İstanbul için, Kanal İstanbul'u yapmayın; 3'üncü bölge, benim seçim bölgem, yapmayın, istemiyoruz, en azından benim seçmenlerim böyle söylüyor. Ama şu Karadeniz demir yolunu bir an evvel faaliyete geçirin, bir sürü şeyler yapıldı, bütün iller güneye bağlanıyor, demir yolu Karadeniz için çok önemli.
Sayın Bakanım, bu KÖİ'lerle ilgili soru sormak istiyorum, özellikle 3 tane projeyle ilgili, bunlar: Yavuz Sultan Selim, Avrasya ve İstanbul-İzmir. Bugüne kadar bunlar için hazineden ne kadar garanti bedeli ödendi, bugüne kadar yıllar itibarıyla ne kadar ödendi, bu bildirilirse çok memnun olurum. Buna bağlı olarak bütün KÖİ projelerine -tabii hepsi sizinle ilgili değil bu projelerin ama 2017, 2018, 2019 ve 2020'yi de dâhil ederek- ne kadar ödendi ve ödenecek? Bildirirseniz memnun olurum.
Değerli arkadaşlar, Sayın Bakan; KİT'lerin hepsini bir zamanlar çok liberal rüzgârlar eserken sattık. Devlet -biraz evvel arkadaş da söyledi- şekerle mi uğraşır, sütle mi, etle mi? Şimdi, arkadaşlar, farkında değiliz herhâlde, müthiş bir şekilde yeni KİT'ler kuruyorlar. Hazine şirket kuruyor, şirketlere ortak oluyor. Varlık Fonu şirket kuruyor, şirketlere ortak oluyor. Bakın, bir tanesinin adını vereyim: Havaalanı İşletme ve Havacılık Endüstrileri AŞ. Ne işi var bütçede, niye KİT'e gitmemiş? KİT'e gitmesi gerekiyor burada. Bunu da hatırlatmış olayım değerli arkadaşlarım.
Başka bir şey daha var, kamu müteahhitleriyle ilgili ciddi problemler var. Nitekim, siz de bunun farkında olduğunuz için geçtiğimiz günlerde -bu Komisyona gelen- birtakım iyileştirmeler yaptınız; işte sözleşme fesihleri, teminatların iadesi gibi. Daha başka iyileşmeler filan da var.
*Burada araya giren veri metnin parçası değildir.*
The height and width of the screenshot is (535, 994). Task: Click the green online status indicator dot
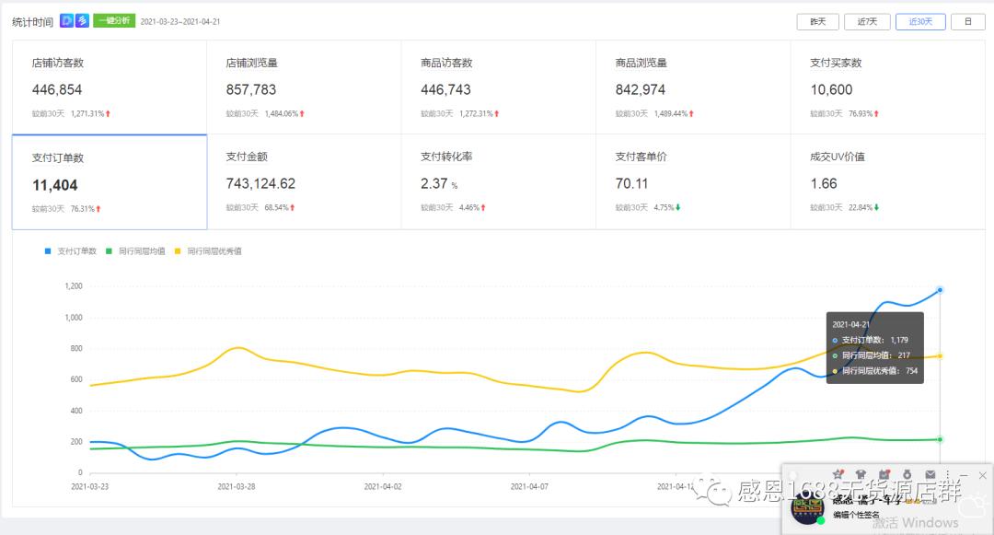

Sayın Bakanım -bize gelen bilgilere göre, görüştüğümüz müteahhitler- "Bu iktidar, vergi denetiminde olduğu gibi, ihale dağıttığında yaptığı gibi, müteahhitlere ödeme yaparken de partizanlık yapıyor. Onu da muhalefete baskı aracı olarak kullanıyor." diye söylenti var. Bunlar söylenti. İlgileneceğinizi umuyorum.
Değerli arkadaşlar, Adalet ve Kalkınma Partisinin sevgili milletvekilleri; sizlerin çoğunu tanımıyorum: İşte, Adnan Cora, Cemal filan, birkaç kişiyi daha evvelden tanıyorum. Hiç kimseyle, Sayın Bakan dâhil, bireysel hiçbir problemim yok, bireysel hiçbir sıkıntımız yok. Bizim söylediğimiz şeyler kamuyla ilgili. O nedenle, kişisel şey yaparak susturmaya çalışmak doğru değil arkadaşlar. Geçici bir dünyada şu anda bizim görevimiz muhalefet etmektir. Tüyü bitmemiş yetim hakkı diyoruz, bu tüyü bitmemiş hakkıyla ilgili problemleri -bize göre problem, size göre olmayan- buraya getiriyoruz. Onun için öyle şey yapmanıza gerek yok, yapmayın lütfen.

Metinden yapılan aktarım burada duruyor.